> [Exercise goal] Return, exactly and in full, the lines of the records below starting at the one with "The width and height of the screenshot is (355, 200)." and ending at the one with "Task: Open the three-dot post options menu", and no other lines.

> [Data section]
----------------------------------------

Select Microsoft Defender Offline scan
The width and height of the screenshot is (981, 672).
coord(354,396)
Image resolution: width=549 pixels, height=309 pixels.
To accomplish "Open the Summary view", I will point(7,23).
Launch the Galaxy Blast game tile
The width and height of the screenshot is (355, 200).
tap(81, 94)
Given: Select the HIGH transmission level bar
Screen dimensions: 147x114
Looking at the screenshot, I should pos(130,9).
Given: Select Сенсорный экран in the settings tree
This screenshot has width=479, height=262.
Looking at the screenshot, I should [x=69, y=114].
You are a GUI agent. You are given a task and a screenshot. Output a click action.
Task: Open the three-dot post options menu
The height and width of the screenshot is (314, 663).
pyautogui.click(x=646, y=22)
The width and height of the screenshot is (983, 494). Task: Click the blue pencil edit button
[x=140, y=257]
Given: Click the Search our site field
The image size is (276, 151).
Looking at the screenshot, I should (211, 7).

----------------------------------------

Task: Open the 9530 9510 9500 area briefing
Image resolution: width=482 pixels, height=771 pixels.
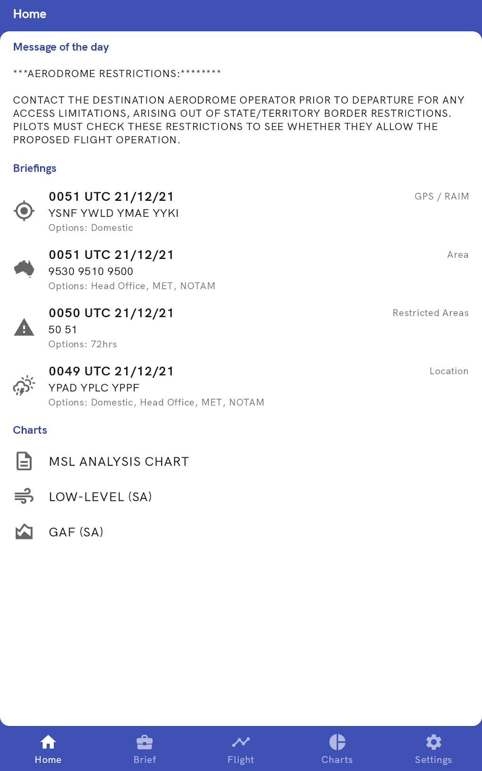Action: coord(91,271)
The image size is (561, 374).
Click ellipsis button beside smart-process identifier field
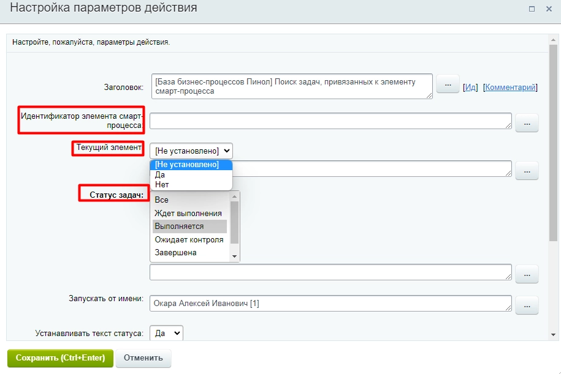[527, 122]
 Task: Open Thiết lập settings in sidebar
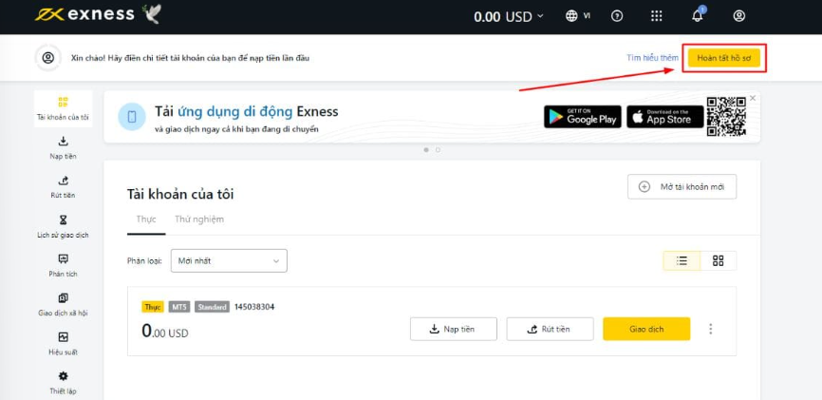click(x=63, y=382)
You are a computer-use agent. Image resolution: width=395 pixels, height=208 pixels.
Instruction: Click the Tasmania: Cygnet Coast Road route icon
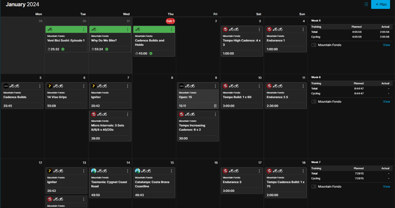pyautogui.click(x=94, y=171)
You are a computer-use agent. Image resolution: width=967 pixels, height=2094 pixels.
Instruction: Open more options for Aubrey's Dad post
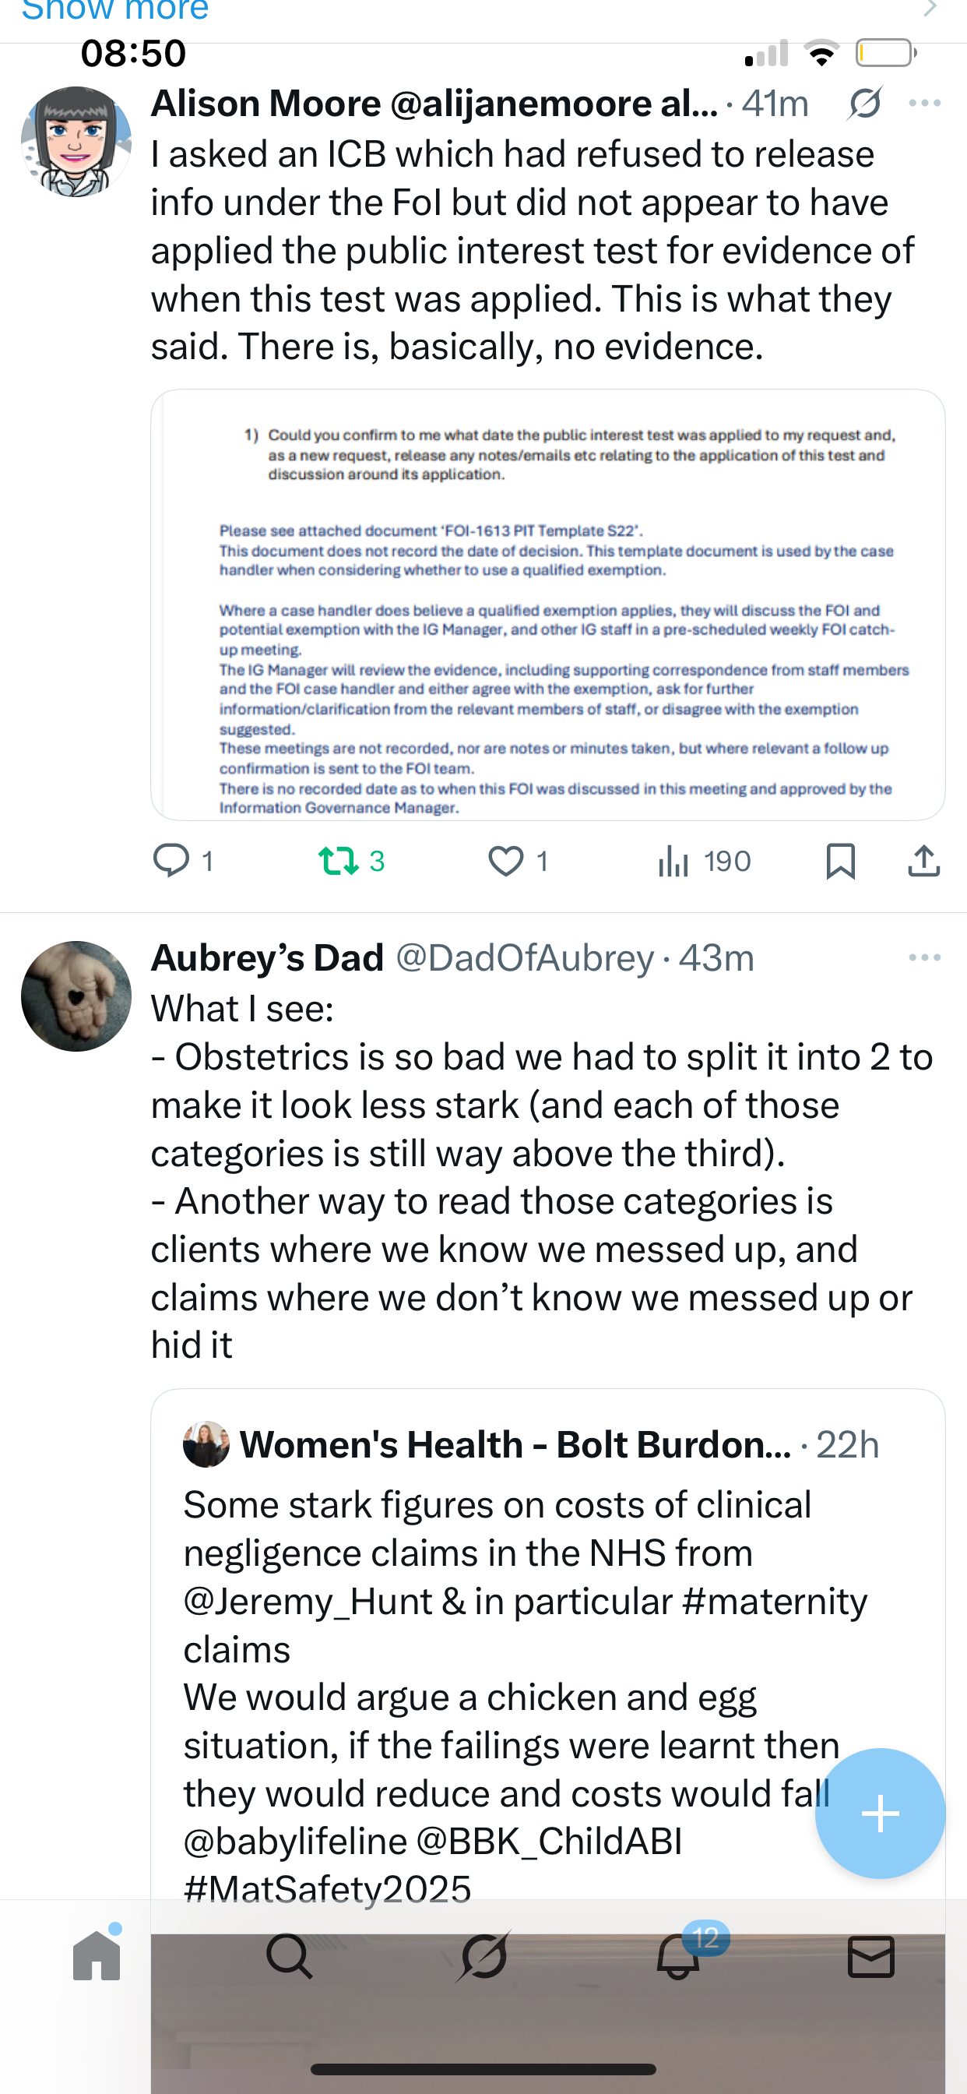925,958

----------------------------------------

> [Result for this exercise]
The width and height of the screenshot is (355, 200).
tap(81, 94)
Given: Select the HIGH transmission level bar
Screen dimensions: 147x114
Looking at the screenshot, I should pos(130,9).
Given: Select Сенсорный экран in the settings tree
This screenshot has width=479, height=262.
Looking at the screenshot, I should [x=69, y=114].
You are a GUI agent. You are given a task and a screenshot. Output a click action.
Task: Open the three-dot post options menu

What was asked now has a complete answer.